(Work item) From the entries below, copy exactly the lines from the one that contains "Given: Go to next month using down arrow" through the one that contains "Task: Click the Tab3 output connector dot", both included, and only those.

(Data for analysis)

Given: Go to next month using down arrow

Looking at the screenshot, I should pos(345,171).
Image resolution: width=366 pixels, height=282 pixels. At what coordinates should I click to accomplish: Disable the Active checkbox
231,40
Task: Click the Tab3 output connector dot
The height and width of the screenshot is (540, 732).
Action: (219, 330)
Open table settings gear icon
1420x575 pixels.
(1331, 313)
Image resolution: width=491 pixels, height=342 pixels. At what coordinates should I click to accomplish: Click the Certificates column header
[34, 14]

* * *

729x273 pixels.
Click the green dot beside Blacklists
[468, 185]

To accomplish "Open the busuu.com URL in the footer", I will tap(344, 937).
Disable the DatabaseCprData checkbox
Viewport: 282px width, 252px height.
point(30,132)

(Completed task)
Given: Go to next month using down arrow

Looking at the screenshot, I should pos(345,171).
Image resolution: width=366 pixels, height=282 pixels. At what coordinates should I click to accomplish: Disable the Active checkbox
231,40
Task: Click the Tab3 output connector dot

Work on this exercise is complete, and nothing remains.